Stored data
------------------------------------------------------------
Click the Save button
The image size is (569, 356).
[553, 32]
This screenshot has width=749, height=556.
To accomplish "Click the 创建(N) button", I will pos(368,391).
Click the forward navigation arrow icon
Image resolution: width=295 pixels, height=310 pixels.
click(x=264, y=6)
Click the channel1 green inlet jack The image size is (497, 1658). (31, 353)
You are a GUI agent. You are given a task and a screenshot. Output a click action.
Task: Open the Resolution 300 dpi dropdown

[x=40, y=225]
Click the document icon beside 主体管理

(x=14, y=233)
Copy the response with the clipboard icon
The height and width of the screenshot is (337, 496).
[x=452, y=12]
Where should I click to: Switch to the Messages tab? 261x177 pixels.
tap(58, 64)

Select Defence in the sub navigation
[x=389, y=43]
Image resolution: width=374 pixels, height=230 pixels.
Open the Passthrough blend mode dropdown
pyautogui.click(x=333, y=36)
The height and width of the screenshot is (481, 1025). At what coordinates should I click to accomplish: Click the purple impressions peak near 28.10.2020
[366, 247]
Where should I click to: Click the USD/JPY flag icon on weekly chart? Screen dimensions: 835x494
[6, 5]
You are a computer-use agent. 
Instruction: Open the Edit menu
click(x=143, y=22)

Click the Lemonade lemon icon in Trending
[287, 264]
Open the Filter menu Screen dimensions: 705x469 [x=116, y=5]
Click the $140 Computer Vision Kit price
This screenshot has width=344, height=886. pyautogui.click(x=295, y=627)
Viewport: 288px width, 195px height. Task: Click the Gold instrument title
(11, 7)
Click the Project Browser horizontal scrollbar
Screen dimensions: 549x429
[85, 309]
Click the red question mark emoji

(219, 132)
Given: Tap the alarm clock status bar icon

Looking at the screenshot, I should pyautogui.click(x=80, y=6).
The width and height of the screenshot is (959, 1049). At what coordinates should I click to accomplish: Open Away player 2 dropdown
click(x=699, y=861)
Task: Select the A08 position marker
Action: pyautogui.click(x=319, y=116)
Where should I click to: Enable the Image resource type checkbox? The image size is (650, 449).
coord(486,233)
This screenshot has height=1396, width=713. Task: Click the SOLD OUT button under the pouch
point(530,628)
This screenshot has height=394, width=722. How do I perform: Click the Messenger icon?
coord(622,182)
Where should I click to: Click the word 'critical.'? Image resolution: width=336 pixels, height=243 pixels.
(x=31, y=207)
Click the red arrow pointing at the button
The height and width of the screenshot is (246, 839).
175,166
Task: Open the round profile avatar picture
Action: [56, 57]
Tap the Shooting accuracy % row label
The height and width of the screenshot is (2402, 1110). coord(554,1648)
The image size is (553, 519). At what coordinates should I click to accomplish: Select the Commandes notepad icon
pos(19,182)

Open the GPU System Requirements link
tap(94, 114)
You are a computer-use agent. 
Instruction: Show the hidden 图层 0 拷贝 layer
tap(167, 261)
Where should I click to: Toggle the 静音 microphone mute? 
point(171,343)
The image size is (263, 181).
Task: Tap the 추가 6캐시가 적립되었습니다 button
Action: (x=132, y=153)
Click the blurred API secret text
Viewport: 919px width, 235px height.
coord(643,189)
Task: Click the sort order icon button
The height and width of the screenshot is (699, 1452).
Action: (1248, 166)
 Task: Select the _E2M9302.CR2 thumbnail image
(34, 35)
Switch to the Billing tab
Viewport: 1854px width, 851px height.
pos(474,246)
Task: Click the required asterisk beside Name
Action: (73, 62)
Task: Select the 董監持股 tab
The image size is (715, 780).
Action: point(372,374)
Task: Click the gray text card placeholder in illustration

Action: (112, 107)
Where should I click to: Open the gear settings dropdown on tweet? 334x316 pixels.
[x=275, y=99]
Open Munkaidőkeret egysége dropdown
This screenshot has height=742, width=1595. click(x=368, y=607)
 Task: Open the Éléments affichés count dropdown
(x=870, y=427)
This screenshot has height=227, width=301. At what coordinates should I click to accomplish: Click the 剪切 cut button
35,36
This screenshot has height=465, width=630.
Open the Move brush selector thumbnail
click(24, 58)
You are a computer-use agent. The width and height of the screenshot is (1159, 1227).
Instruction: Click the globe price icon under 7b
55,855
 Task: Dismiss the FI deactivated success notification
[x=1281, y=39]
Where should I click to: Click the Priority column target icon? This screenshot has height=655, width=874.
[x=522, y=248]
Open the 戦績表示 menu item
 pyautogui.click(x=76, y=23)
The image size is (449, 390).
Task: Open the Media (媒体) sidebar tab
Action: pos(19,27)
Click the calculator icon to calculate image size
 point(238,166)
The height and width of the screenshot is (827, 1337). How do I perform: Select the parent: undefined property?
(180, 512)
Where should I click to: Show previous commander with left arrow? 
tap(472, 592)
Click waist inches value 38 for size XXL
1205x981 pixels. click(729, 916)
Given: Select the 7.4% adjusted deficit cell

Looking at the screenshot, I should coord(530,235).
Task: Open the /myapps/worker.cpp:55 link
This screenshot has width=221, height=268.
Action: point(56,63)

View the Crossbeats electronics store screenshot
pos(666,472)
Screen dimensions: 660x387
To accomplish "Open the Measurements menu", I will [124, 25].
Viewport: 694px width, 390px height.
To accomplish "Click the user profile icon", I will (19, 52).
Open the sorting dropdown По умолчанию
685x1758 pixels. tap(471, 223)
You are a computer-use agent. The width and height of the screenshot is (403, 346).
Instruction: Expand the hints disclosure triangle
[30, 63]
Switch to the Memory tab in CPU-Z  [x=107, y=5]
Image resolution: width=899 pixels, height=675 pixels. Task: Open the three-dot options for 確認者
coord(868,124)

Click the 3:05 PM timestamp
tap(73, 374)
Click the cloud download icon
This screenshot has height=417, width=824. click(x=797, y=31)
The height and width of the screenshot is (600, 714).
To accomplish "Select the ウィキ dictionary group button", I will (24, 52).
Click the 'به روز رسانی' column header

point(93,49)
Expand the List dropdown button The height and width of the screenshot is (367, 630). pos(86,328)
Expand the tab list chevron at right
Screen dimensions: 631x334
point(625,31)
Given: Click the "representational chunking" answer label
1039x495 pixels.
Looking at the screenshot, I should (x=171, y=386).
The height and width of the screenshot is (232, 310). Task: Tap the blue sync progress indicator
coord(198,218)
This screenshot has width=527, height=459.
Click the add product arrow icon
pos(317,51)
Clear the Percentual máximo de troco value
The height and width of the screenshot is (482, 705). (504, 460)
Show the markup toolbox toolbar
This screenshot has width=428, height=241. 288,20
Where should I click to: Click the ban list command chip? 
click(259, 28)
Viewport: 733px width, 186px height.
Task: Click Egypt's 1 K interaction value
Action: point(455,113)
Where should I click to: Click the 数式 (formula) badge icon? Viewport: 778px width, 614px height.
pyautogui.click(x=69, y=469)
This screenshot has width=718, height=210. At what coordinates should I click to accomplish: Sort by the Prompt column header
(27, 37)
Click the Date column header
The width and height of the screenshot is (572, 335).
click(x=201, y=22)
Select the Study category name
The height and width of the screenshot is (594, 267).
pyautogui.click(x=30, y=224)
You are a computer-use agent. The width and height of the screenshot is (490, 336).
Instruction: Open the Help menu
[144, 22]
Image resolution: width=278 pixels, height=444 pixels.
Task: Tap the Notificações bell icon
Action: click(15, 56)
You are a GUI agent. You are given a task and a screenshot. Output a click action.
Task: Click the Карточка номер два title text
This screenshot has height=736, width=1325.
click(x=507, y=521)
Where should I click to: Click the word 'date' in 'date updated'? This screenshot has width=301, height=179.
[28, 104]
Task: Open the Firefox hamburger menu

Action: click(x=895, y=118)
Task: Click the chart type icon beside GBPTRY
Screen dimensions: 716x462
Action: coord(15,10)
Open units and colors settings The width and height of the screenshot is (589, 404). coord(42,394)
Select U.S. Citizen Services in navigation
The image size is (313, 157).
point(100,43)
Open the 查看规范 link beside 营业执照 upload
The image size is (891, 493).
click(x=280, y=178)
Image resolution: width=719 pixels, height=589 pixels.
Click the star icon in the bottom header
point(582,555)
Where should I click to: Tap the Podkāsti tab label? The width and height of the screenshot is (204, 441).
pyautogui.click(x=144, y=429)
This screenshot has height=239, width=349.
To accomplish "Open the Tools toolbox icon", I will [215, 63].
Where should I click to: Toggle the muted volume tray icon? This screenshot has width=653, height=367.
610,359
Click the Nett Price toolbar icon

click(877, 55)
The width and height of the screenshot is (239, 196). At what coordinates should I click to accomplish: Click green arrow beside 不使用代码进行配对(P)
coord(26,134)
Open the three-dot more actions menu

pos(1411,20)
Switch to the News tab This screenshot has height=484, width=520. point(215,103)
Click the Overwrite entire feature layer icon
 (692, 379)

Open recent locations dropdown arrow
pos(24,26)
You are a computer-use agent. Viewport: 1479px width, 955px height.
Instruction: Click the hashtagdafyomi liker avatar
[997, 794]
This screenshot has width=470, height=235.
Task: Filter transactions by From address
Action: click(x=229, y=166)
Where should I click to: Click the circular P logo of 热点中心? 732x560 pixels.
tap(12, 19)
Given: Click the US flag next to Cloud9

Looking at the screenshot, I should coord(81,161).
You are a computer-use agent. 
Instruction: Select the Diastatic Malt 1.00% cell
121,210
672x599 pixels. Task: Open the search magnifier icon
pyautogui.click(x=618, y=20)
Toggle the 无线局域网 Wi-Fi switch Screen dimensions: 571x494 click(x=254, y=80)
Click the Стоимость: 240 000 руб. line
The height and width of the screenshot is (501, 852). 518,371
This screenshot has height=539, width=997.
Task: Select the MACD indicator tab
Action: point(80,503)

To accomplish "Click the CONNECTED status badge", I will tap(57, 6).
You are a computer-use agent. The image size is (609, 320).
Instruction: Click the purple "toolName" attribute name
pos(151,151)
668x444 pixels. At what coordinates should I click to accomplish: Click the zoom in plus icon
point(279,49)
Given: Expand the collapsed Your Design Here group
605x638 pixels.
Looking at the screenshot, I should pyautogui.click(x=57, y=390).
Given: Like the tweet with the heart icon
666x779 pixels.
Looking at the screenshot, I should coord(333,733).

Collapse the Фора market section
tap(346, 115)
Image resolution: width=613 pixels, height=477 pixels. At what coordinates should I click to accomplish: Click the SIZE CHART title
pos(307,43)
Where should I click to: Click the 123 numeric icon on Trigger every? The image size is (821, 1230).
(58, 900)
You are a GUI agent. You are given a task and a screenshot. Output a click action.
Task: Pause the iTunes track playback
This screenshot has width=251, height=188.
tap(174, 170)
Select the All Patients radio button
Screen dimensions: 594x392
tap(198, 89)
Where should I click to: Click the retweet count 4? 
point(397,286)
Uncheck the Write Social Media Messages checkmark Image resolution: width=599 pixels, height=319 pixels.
------------------------------------------------------------
One inclusive range is required: first line of the data through the line containing "Click the forward navigation arrow icon". Set it down exactly and output nothing else.

◆ **SOLUTION TO THIS EXERCISE**:
Click the Save button
The image size is (569, 356).
[553, 32]
This screenshot has width=749, height=556.
To accomplish "Click the 创建(N) button", I will pos(368,391).
Click the forward navigation arrow icon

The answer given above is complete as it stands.